I'd like to replace selected paragraphs in place but am not figuring out the right way of doing so. Specifically I'd like to replace a specific, single P with multiple P at the same point in the tree. I've tried many dozen variations of the below code, but what I have gives an error, "the target node's parent has no content!?"
I don't understand. The replace_with_content or push_content methods should have established something for postinsert to add to.

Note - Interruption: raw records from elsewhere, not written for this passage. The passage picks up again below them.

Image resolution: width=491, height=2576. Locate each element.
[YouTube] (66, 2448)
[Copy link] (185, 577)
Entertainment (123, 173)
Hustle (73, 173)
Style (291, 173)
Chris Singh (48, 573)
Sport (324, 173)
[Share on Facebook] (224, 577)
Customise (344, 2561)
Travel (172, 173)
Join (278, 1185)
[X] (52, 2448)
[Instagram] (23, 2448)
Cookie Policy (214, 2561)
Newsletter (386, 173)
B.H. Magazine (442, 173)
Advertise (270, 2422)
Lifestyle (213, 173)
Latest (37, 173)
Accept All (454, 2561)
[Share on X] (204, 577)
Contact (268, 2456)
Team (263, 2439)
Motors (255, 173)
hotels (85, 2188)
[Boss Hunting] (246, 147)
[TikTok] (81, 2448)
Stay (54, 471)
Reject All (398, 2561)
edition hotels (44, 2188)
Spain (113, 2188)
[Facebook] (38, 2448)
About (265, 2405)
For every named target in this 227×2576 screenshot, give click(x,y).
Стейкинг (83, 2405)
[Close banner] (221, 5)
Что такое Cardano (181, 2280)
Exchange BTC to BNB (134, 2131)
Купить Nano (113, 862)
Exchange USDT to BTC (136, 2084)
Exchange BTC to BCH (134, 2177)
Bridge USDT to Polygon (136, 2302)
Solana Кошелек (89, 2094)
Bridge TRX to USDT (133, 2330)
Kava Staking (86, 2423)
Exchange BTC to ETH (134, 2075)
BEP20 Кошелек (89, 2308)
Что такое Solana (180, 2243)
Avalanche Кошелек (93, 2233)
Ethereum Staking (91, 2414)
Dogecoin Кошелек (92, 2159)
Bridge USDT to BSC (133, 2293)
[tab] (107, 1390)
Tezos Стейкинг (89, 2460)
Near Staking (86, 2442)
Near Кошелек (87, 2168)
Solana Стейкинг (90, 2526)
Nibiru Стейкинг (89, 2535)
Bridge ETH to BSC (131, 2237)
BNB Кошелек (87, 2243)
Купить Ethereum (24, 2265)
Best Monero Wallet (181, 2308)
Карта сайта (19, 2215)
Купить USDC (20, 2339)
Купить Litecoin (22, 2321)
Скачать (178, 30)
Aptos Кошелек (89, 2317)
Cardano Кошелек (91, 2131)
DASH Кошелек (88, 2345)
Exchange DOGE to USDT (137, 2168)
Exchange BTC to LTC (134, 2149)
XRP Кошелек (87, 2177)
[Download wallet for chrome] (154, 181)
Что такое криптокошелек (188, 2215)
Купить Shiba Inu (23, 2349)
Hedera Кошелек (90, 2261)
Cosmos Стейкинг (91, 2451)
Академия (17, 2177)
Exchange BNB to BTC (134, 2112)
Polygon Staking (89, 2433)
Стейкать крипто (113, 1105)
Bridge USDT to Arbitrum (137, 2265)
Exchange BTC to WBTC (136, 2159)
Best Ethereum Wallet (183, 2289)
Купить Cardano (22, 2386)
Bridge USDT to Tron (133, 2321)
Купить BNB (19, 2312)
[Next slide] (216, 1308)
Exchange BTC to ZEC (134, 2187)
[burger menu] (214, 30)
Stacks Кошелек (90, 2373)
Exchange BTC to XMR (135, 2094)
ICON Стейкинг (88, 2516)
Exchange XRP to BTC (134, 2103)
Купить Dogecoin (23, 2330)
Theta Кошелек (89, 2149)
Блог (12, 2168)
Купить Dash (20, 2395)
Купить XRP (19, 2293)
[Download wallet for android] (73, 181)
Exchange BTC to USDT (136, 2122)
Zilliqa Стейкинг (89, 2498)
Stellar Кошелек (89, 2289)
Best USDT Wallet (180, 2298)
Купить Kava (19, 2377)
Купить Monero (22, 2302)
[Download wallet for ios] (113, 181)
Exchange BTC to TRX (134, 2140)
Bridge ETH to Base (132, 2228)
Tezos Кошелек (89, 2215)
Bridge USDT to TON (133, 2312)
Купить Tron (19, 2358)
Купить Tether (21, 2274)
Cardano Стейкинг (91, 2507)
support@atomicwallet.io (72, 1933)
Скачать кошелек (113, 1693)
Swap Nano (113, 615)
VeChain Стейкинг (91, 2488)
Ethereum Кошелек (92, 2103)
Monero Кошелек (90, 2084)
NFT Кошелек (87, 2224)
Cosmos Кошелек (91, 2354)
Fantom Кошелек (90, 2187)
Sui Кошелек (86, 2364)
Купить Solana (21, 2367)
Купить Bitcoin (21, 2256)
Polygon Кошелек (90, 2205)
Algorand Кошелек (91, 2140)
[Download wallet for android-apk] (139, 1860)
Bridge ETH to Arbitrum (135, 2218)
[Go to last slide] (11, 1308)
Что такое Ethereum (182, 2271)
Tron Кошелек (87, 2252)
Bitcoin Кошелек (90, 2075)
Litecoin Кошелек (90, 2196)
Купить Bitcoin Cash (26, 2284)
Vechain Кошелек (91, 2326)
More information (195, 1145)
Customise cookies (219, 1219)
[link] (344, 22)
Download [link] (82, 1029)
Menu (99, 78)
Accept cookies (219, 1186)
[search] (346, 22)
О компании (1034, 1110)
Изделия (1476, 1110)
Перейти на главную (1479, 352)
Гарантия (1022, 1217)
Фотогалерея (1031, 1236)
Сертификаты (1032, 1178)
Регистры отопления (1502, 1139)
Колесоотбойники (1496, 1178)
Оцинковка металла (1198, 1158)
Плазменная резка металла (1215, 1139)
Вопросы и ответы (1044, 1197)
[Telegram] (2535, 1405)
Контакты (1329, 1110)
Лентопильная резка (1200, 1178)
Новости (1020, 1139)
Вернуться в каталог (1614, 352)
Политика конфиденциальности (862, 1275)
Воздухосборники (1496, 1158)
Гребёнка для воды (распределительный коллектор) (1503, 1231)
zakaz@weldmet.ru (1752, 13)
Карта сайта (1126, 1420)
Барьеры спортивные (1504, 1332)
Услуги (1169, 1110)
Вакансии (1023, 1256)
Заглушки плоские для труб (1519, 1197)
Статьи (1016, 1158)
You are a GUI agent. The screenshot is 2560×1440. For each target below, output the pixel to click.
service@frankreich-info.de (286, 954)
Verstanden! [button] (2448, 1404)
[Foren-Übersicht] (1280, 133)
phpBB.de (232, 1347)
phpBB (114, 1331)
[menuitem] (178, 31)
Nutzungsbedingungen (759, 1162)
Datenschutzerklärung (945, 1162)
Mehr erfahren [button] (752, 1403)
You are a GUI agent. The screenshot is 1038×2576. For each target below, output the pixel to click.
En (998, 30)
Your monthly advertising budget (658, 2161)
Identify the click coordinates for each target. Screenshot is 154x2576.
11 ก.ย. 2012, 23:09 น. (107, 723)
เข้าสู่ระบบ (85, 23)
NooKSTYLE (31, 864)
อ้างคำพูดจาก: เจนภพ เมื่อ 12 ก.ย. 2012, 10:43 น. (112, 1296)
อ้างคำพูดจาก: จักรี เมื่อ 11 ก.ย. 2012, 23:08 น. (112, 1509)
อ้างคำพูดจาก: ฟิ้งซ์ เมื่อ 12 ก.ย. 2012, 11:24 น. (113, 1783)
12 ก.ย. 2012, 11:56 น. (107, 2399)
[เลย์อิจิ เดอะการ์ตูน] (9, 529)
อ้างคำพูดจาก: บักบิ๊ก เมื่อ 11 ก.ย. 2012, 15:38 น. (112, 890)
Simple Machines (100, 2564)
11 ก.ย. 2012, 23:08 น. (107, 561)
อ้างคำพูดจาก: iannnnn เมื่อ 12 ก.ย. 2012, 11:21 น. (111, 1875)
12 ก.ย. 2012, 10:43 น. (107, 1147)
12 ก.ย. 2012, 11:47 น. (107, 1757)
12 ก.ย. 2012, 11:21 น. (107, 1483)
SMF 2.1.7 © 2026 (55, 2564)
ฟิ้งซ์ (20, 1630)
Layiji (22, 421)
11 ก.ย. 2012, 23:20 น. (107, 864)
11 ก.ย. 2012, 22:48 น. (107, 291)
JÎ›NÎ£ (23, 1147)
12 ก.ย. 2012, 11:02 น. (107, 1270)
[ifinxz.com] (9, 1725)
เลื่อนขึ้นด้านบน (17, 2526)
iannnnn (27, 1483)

Clearly I have missed something? What though?
#!/usr/bin/perl
use HTML::TreeBuilder::XPath;
use warnings;
use strict;
&readfile;
exit(0);
sub readfile {
my ($file)= (@_);
my $xhtml = HTML::TreeBuilder::XPath->new;
$xhtml->implicit_tags(1);
$xhtml->no_space_compacting(1);
$xhtml->parse_file(\*DATA) or die();
# find double-spaced paragraphs inside blockquotes and expand them
for my $p ($xhtml->findnodes('//blockquote/p')) {
my $text = $p->as_text();
$text =~ s/^\s+//; $text =~ s/\s+$//;
next unless($text =~/\n\s*\n\s*/);
my @paragraphs = split(/\s*\n\s*/, $text);
print qq(\t\@paragraphs=),join(',',@paragraphs),qq(\n);
if ($#paragraphs >= 0) {
my $pp = shift(@paragraphs);
print qq(\t\tpp1=$pp\n);
$p->replace_with_content();
$p->push_content(['p',,$pp]);
print qq(Identified :\n);
print qq(«),$p->as_XML_indented,qq(»\n);
foreach $pp (@paragraphs) {
print qq(\t\tpp2=$pp\n);
$p->postinsert(['p',,$pp]);
}
}
}
print qq(\n),qq(-)x30,qq(\n);
my ($body) = $xhtml->findnodes('//body');
print qq(\n);
print $body->as_XML_indented;
$xhtml->delete;
return (1);
}
__DATA__
<body>
<blockquote id="one">
aaa
bbb
ccc
</blockquote>
<blockquote id="two">
<p>
ddd
eee
fff
</p>
</blockquote>
<blockquote id="three">
<p>
ggg
</p> <p>
hhh
</p> <p>
iii
</p>
</blockquote>
<blockquote id="four">
<p>
jjj
</p>
</blockquote>
</body>
The expected output would be for BLOCKQUOTE number two to contain three separate paragraphs instead of one (or four). The other P in the other BLOCKQUOTE elements should continue to be left alone, as the script currently does.